By Steven Moore
A true post-apocalyptic world is an awesome thing to behold: humanity stripped of everything that makes us human; compassion, appreciation of beauty, and altruism all crumble like the cinder blocks of supermarkets and shopping malls, to be replaced by only the hardiest of weeds–self-interest and survival instinct. The 1975 film A Boy and His Dog is a true post-apocalyptic vision, taking place long after everything has gone to hell and the landscape contains only the scraps and decay of humanity.
The world has fallen to the destruction of World War IV, which was swiftly followed by a moral apocalypse, in which the dirt “belongs to anyone strong enough to take it for his own,” and men do nothing but search for food and women. The premise is that most men are off fighting wars, so the real victims of a nuclear war would be civilians, women, and children. This insight is one of the many understated insights of the film. Very few women are left, so men wander the desolation, looking for women.
Vic, played by a young Don Johnson, is a child of the war. His parents were killed in the carnage, and he has been forced to grow up alone but for his psychic dog. He has no moral compass, no sense of what is right. He is the symbol of human baseness, what we would become if left to our natures. His dog, Blood, is the result of some wartime experiments that gave dogs the ability to psychically communicate with some humans. Blood helps Vic find women with his sense of smell.
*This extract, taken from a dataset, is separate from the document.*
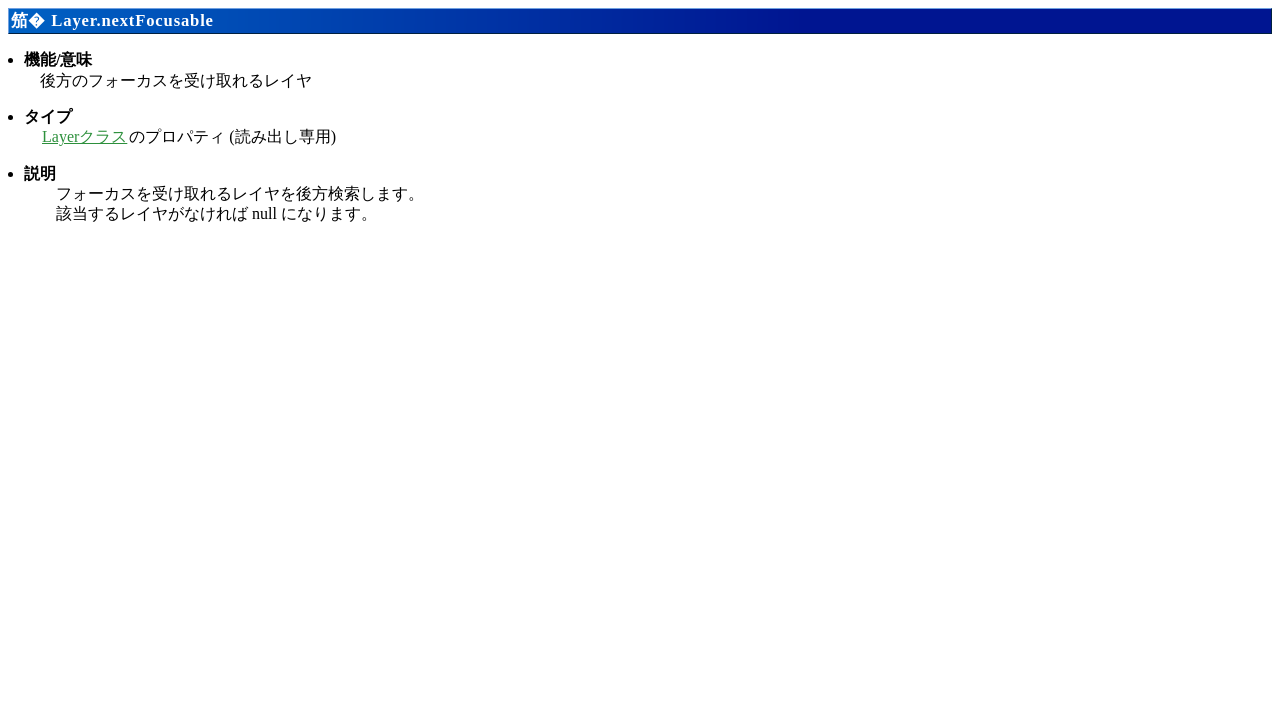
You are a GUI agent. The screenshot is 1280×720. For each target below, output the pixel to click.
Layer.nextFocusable (132, 20)
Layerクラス (84, 136)
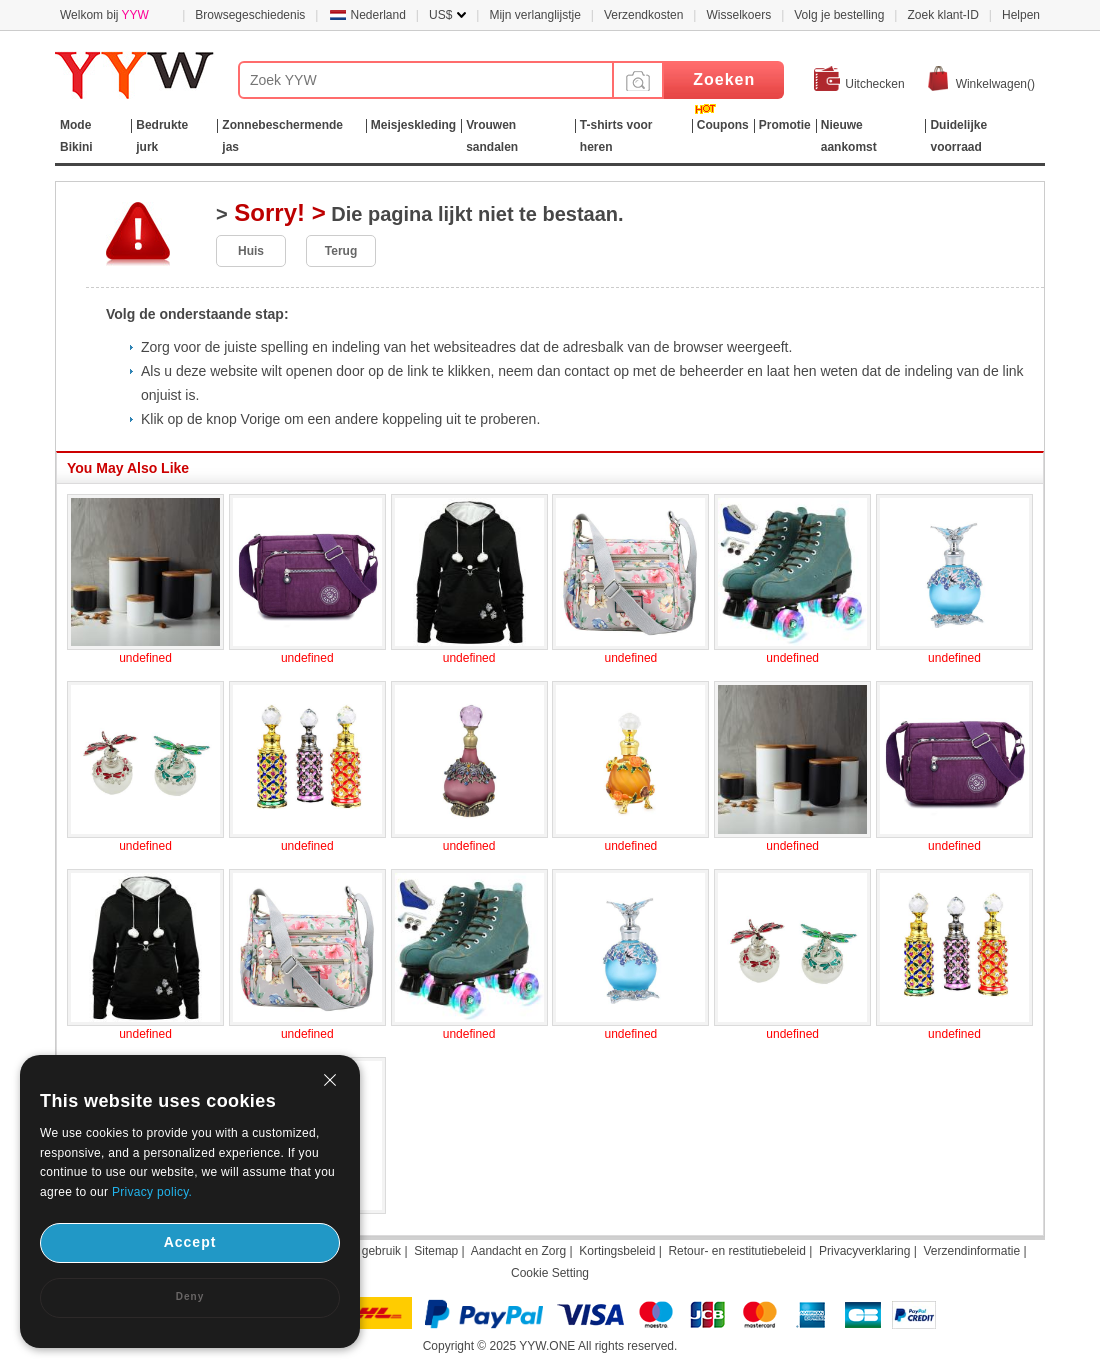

The pair eventually come across a subterranean subculture that owes a lot to Brave New World and Orwellian dystopia.
The film is based on a book of the same name and is pretty faithful, though it cuts out some technically difficult scenes. While Blood’s abilities are explained at length in the book, the film only lightly touches on them, which left me a little unclear on the relationship between Blood and Vic initially. The real controversy of the film is in the final line, which makes light of the surprise but complicated ending. What the book presents as a serious moral question, the film makes into a joke, undercutting any sort of weight the film might have had.
This is a difficult movie. Vic is no hero, and his actions are appalling. The general cavalier attitude toward rape almost made me shut it off ten minutes into the film. However, the backstory forced me to confront the question: would it really be that different? What else would a world in which very few women are left, run by men who grew up without any guidance from adults, look like? Can you blame a person who has never been told that forcing yourself on another human being is despicable? I hope I know the answers to these questions, but this movie did make me think. In the end, Vic chooses someone else over himself. Although his choice is his dog, isn’t that what social morality is about–putting someone else over yourself? There is a glimmer of hope that something in us is good, even when it hasn’t been nurtured.
The overall quality of this film is pretty bad, partly because it hasn’t aged well and partly because it didn’t have much of a budget. There are also a few silly moments, where the “love interest” knocks out two grown men with nothing but a bouquet of flowers. A general pulp feel permeates everything and distracts from the serious ethical questions the film is exploring. It would make a great remake, although it would probably be even more controversial in this day and age. As the author of the original book notes, the final line of the film, not present in the book, undercuts nearly every question the film explores; however, if you can ignore it’s own undoing and stomach deplorable behavior in the name of exploring some important questions about humanity, A Boy and His Dog will be worth it.